O juiz federal Eduardo Appio afirmou nesta sexta-feira 24, em entrevista a CartaCapital, que o ex-magistrado Sergio Moro e o ex-procurador Deltan Dallagnol criaram as condições para a eleição de Jair Bolsonaro (PL) em 2018 e para os atos golpistas de 8 de Janeiro de 2023.
Appio esteve por cerca de três meses do ano passado no comando da 13ª Vara Federal de Curitiba (PR), responsável pelos processos remanescentes da Lava Jato. Sua breve trajetória gerou grande repercussão, dado seu contraste com os anos em que Moro e a juíza substituta Gabriela Hardt reinaram no local.
O juiz, atualmente à frente da 18ª Vara Cível da capital parananese, voltada a assuntos previdenciários, relembrou a prisão de Lula (PT) por ordem de Moro em abril de 2018. Nos meses seguintes, o Judiciário também impediu a participação do petista na eleição presidencial que consagraria Bolsonaro.
Três anos depois, o Supremo Tribunal Federal reconheceria a suspeição de Moro nos procesos contra Lula.
“Como milhões de brasileiros, em 2018, apontei a prisão como sendo política. Sou professor de direito constitucional, sou pós-doutor no assunto. Como vou olhar para uma fraude no meu país e não dizer, já na época, que a prisão era política para roubar as eleições?”, questiona Appio.
A partir daquele fato, acrescenta o juiz, a Lava Jato se tornou responsável por acontecimentos que abalaram a democracia e o Estado de Direito no Brasil.

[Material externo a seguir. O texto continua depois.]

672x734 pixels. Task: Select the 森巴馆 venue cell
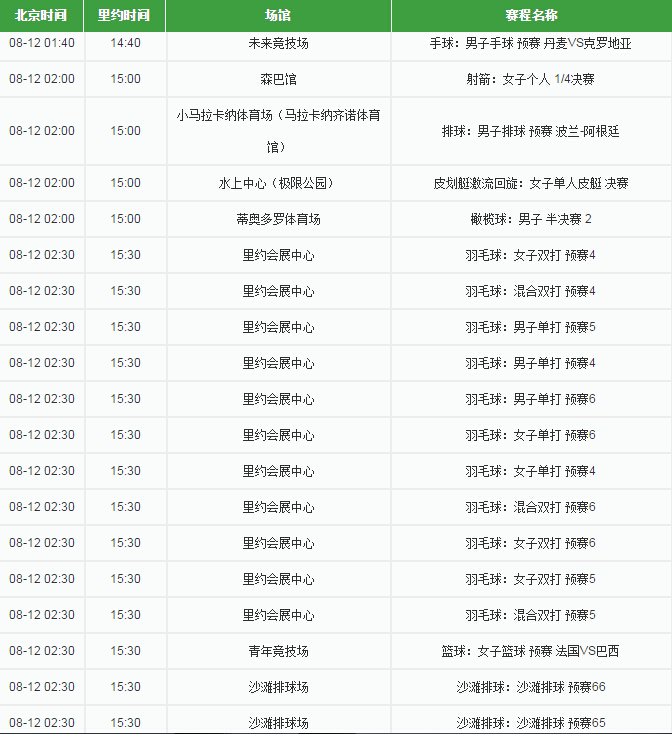(278, 79)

“O 8 de Janeiro é filho direto de pai e mãe declarados, com certidão de nascimento: Sergio Moro e Deltan Dallagnol”, afirma. “Esse casal ao acaso, nesse matrimônio profano estabelecido via Telegram, criou as condições para o 8 de Janeiro.”
A menção ao Telegram é uma referência à Vaza Jato, uma série de reportagens que mostrou a troca de mensagens entre Moro, Deltan e outros integrantes da operação.
As conversas, obtidas a partir da ação de hackers, fazem parte do material da Operação Spoofing e demonstram a proximidade extraoficial entre representantes da acusação e os responsáveis por julgar os processos da Lava Jato.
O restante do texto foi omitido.